Geometric cryptography is an area of cryptology where messages and ciphertexts are represented by geometric quantities such as angles or intervals and where computations are performed by ruler and compass constructions. The difficulty  or impossibility of solving certain geometric problems like trisection of an angle using ruler and compass only is the basis for the various protocols in geometric cryptography. This field of study was suggested by Mike Burmester, Ronald L. Rivest and Adi Shamir in 1996. Though the cryptographic methods based on geometry have practically no real life applications, they are of use as pedagogic tools for  the elucidation of other more complex cryptographic protocols.

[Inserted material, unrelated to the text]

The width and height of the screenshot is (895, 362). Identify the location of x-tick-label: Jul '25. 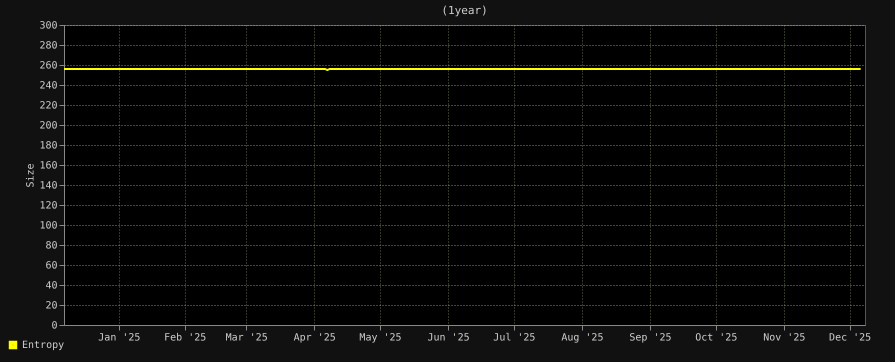
(514, 338).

A geometric one-way function
Some of the geometric cryptographic methods  are based on the impossibility of trisecting an angle using ruler and compass. Given an arbitrary angle, there is a straightforward ruler and compass construction for finding the triple of the given angle. But there is no ruler and compass construction for finding the angle which is exact one-third of an arbitrary angle. Hence the function which assigns the triple of an angle to a given angle can be thought of as a one-way function, the only constructions allowed being ruler and compass constructions.

A geometric identification protocol
A geometric identification protocol has been suggested based on the one-way function indicated  above.  

Assume that Alice wishes to establish a means of proving her identity later to Bob.

Initialization:  Alice publishes a copy of an angle YA which is constructed by Alice as the triple of an angle XA she has constructed at random.  Because trisecting an angle is impossible Alice is confident that she is the only one who knows XA.

Identification Protocol: 
Alice gives Bob a copy of an angle R which she has constructed as the triple of an angle K that she has selected at random.
Bob flips a coin and tells Alice the result.
If Bob says "heads" Alice gives Bob a copy of the angle K and Bob checks that 3*K = R.
If Bob says "tails" Alice gives Bob a copy of the angle L = K + XA and Bob checks that 3*L = R + YA.

The four steps are repeated t times independently. Bob accepts Alice's proof of identity only if all t checks are successful.

This protocol is an interactive proof of knowledge of the angle XA (the identity of Alice) with
error 2−t. The protocol is also zero-knowledge.